February 2, 2023

Method Helps Finds Source of Epilepsy Seizures Before They Begin

Article published by Futurity

A measure of brain activity known as causal flow can help locate the source of epilepsy seizures before they occur, according to a new study.

The finding could reduce the need for invasive procedures in treating drug-resistant forms of the disorder.

“Seizures are often described as electrical storms in the brain,” says coauthor Mukesh Dhamala, an associate professor in Georgia State University’s Neuroscience Institute and physics and astronomy department. “And that can take over normal functioning. Patients can lose consciousness and control of their behaviors for seconds to minutes.”

While some cases of epilepsy can be treated with medication, about 30% are considered drug-resistant. These cases require surgical intervention on the brain area where the seizure starts, known as the seizure focus.
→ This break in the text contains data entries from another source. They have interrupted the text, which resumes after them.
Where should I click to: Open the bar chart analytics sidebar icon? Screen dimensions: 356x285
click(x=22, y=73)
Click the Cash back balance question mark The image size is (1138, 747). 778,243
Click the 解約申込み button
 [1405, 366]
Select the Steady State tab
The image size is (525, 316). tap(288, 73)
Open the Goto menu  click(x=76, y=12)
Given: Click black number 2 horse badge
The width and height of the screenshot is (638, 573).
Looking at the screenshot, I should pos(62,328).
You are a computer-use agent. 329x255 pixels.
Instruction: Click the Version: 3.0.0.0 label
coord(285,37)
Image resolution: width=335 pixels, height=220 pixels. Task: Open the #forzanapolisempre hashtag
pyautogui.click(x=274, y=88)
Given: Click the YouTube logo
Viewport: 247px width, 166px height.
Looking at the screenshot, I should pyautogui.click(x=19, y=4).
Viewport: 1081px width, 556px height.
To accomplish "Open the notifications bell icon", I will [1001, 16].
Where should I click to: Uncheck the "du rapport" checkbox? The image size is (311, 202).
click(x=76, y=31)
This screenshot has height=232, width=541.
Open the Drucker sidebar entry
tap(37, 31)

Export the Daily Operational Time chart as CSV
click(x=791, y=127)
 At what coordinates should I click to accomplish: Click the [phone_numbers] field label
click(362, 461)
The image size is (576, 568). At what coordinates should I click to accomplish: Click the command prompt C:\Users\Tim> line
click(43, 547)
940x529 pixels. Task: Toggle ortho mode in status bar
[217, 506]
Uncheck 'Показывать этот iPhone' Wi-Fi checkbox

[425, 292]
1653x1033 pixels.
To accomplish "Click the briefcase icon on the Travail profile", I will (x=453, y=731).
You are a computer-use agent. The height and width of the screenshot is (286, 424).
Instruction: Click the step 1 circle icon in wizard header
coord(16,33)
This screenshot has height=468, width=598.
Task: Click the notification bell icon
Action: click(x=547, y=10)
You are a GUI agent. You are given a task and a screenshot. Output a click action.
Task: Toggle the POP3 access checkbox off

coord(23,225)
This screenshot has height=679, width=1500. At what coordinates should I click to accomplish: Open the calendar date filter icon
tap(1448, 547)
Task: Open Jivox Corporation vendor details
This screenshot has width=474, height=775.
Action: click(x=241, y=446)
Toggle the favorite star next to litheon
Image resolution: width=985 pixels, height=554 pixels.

Neurosurgeons look for areas of abnormal activity using intracranial electroencephalogram (iEEG), a procedure in which electrodes are surgically implanted into the brain for the duration of the test. “That’s where we come in—to help neurosurgeons by analyzing recorded data,” Dhamala says.

Rather than looking at the output from each individual electrode, Dhamala and his team have started to combine data from each point to get a broader picture of the brain’s activity. Like using seismographs to determine the location and strength of an earthquake, these data points can be used to determine causal flow, a measurement that quantifies the activity of this broader network.

Previously, Dhamala and his colleagues used high-frequency activity known to be present during seizures to show that causal flow can locate foci. In its recent study, the team was able to do the same using low-frequency activity, which occurs before a seizure starts. Their findings suggest that using low frequencies to determine causal flow could help locate a seizure long before one occurs.

“The method can potentially open up a whole new possibility of localizing seizures with a… non-invasive approach,” Dhamala says. “That’s the idea.”